### [Your objective]
Word for word, give the data again without its pictures.

Stored data entries:

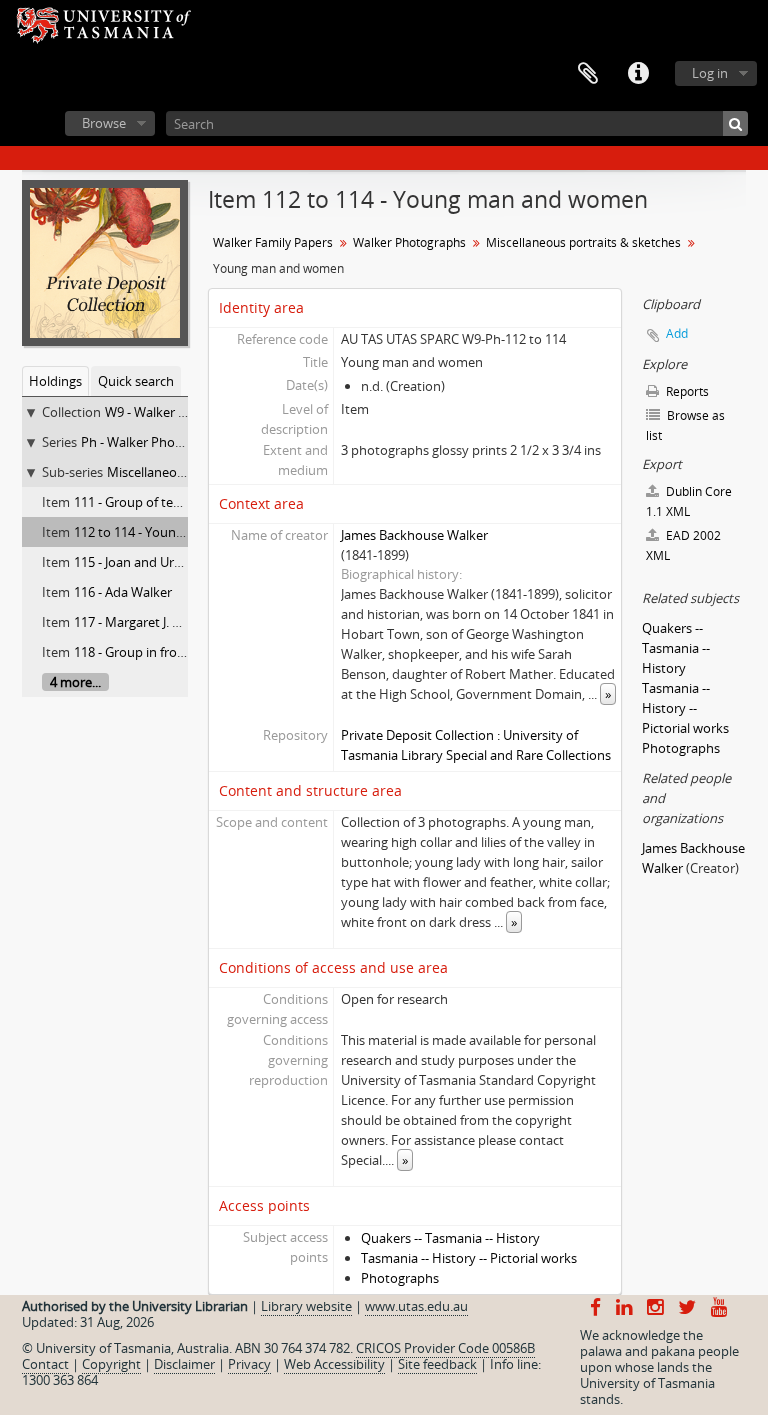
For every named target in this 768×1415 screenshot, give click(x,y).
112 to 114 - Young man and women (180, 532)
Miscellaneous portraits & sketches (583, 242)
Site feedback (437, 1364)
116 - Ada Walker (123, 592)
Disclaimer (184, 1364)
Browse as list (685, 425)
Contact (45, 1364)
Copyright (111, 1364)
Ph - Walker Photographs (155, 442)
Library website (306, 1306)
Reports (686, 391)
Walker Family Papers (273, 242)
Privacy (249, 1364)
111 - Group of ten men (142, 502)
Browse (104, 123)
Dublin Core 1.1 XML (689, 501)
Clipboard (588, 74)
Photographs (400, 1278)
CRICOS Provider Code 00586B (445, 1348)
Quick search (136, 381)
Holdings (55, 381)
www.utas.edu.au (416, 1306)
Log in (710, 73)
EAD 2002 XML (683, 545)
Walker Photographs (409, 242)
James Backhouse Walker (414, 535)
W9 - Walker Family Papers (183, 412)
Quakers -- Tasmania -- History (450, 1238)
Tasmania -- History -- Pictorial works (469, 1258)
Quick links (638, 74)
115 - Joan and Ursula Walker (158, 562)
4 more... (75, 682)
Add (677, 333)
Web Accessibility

### [Output for this task]
For every named target in this 768×1415 screenshot, give click(x,y).
112 to 114 - Young man and women (180, 532)
Miscellaneous portraits & sketches (583, 242)
Site feedback (437, 1364)
116 - Ada Walker (123, 592)
Disclaimer (184, 1364)
Browse as list (685, 425)
Contact (45, 1364)
Copyright (111, 1364)
Ph - Walker Photographs (155, 442)
Library website (306, 1306)
Reports (686, 391)
Walker Family Papers (273, 242)
Privacy (249, 1364)
111 - Group of ten men (142, 502)
Browse (104, 123)
Dublin Core 1.1 XML (689, 501)
Clipboard (588, 74)
Photographs (400, 1278)
CRICOS Provider Code 00586B (445, 1348)
Quick search (136, 381)
Holdings (55, 381)
www.utas.edu.au (416, 1306)
Log in (710, 73)
EAD 2002 XML (683, 545)
Walker Photographs (409, 242)
James Backhouse Walker (414, 535)
W9 - Walker Family Papers (183, 412)
Quakers -- Tasmania -- History (450, 1238)
Tasmania -- History -- Pictorial works (469, 1258)
Quick links (638, 74)
115 - Joan and Ursula Walker (158, 562)
4 more... (75, 682)
Add (677, 333)
Web Accessibility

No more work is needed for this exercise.